God is good. God is faithful even when we cannot see it or feel it. It doesnt' matter whether or not we believe that He is good or that He is working on our behalf, because whether or not we believe it, God is who is He, never changing, full of mercy, grace, goodness and provision. Jon decided that he had had enough of the insurance job not paying our bills and he did something he never wanted to do again, and that was go back into the cell phone retail business. He realized that he was able to make an hourly wage, have commission and great benefits and that was better than what we currently had. He also was finally motivated and inspired to go back to college and finish his degree in Software Engineering so he could one day have a stable good paying job that would take care of his family and be something he would enjoy. God has rewarded his efforts and suddenly all the money we had been waiting on from the insurance business came pouring in. It was literally like a job experience. We had been in a financial crisis and now we were experiencing a financial miracle. We found ourselves at a point where we were finally able to afford a newer van. (That actually came from me me getting into coupons and cutting our grocery bill more than half which gave us what we needed for a monthly car payment plus some). I found myself stronger emotionally than I used to be and with a deeper ground faith in the Lord. We came through the fire and I think we weren't burned as much as refined! We are still working through things, but I know God is right there with us guiding us, strengthening us and loving us every step of the way.

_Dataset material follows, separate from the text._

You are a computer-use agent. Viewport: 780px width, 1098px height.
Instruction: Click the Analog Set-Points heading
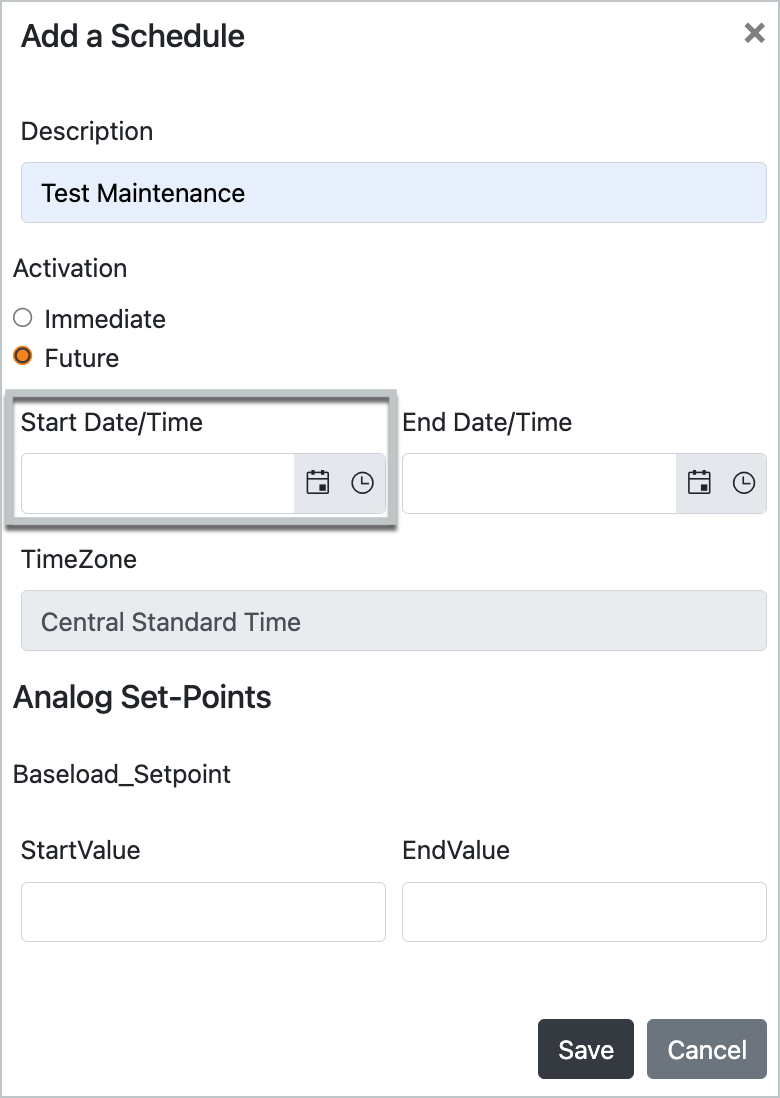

I think that the biggest blessing this year brought us was Aden accepting Christ as His personal Savior! Back in March when things were very difficult and uncertain I got to be apart of my son asking Jesus into his heart. He asked me on morning on the way to town in the car if he could ask Jesus to come live in his heart. I was overcome with amazement and excitement and of course told him he could. We prayed together while I was driving and right there in his little car seat in the back of the car he accepted Jesus into his heart. This month, one evening while he and Emma were cleaning up their rooms, I overheard him telling her about asking Jesus into his heart and told her that she could do the same thing too because God loves her all the time! Nothing more precious than that!
I am looking forward to a more peaceful 2010 and I believe that God has some good things headed our way. I hope you all have a wonderful 2010 and that God showers you with his love, grace and provisions no matter what you go through!